The collapse in equity prices means that many Americans approaching retirement will have to change their plans to overcome the financial losses suffered by their 401(k) and Individual Retirement Accounts (IRAs).
Data from the Center for Retirement Research suggest that the income replacement rate for the median worker who claims Social Security benefits at 65 will decrease from 39% in 2002 to 28% in 2030.
In recent Testimony before the Committee on Education and Labor, Alicia Munnell, Director of the Center for Retirement Research at Boston College suggested that a possible solution could involve:
- 401(k)s resuming their old status as a third-tier pension “top-up” institution;
- Social Security remaining the primary pillar of the pensions system and;
- creating a new ’second-pillar’ retirement institution.

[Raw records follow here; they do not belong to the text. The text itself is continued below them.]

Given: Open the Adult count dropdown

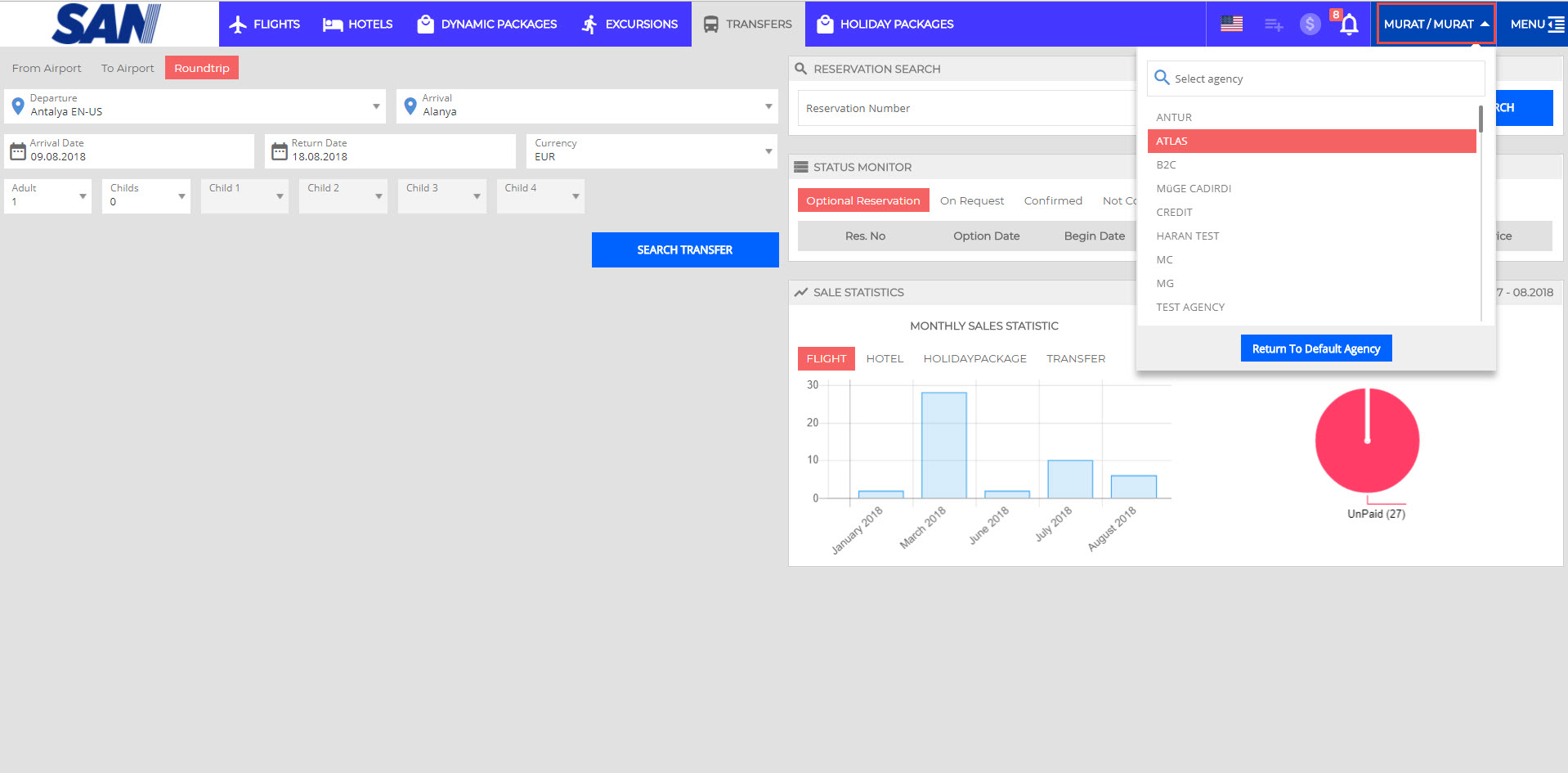Looking at the screenshot, I should tap(83, 196).
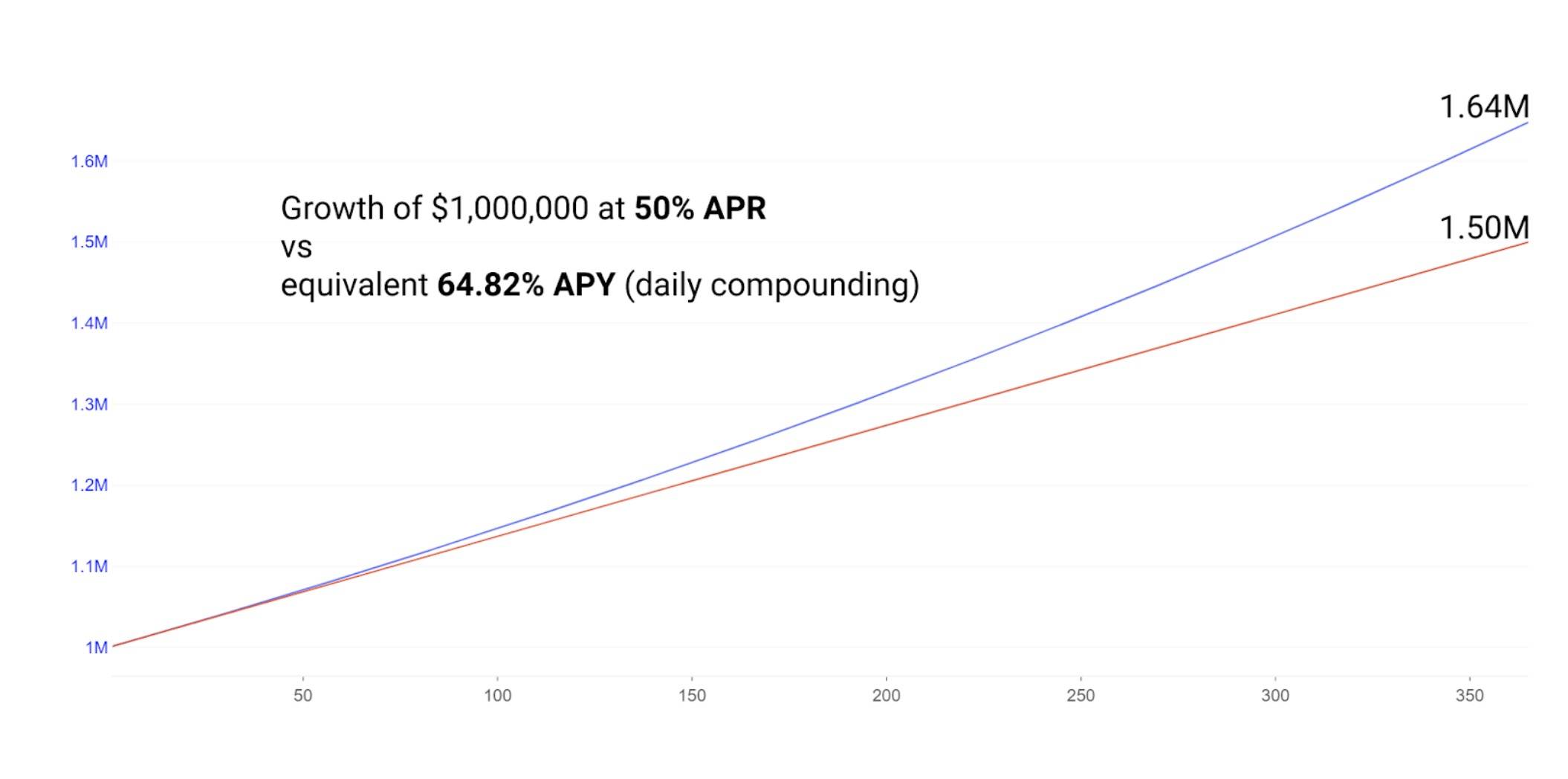Screen dimensions: 1568x779
Task: Click the 1.6M y-axis label
Action: (89, 161)
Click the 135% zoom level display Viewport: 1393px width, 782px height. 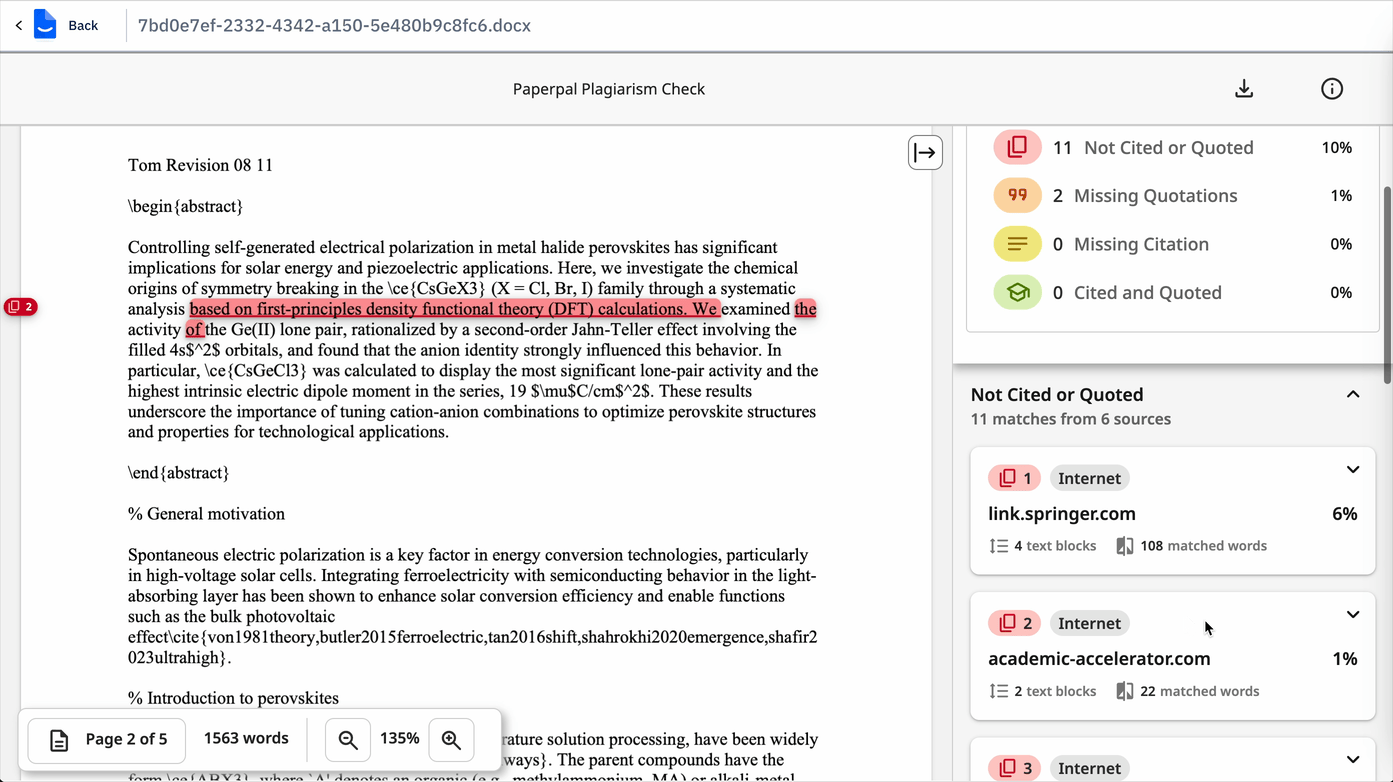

“Building a new ’second-pillar’ institution that ensures retirement income security has emerged on the policy agenda, and is increasingly likely to occur before the end of President Barack Obama’s first term,” OxAn says.
Pension reform in Europe has aimed at decreasing the internal rate of return from public pay-as-you-go (PAYG) systems, making private pre-funding more necessary and attractive (see EUROPE: Shift to pre-funded pensions sustains finance - October 22, 2008):
- Italy and Sweden have made deep reforms, moving from defined-benefit (DB) to notional defined-contribution (NDC) pensions, encouraging private pre-funding to complement lower public benefits, with Sweden’s PAYG income replacement rate just 53%.
- In Germany, France and Italy, PAYG systems still assure replacement rates above 60%.
- In the Netherlands and the United Kingdom, the PAYG rates are below 30% and 20% respectively.
“A general trend towards the equalisation of expected rewards from public and private schemes may hamper the development of private provision, which is under financial strain. PAYG reform mechanisms correcting only for macroeconomic and demographic risk would avoid accumulating market risk on both pillars,” OxAn says.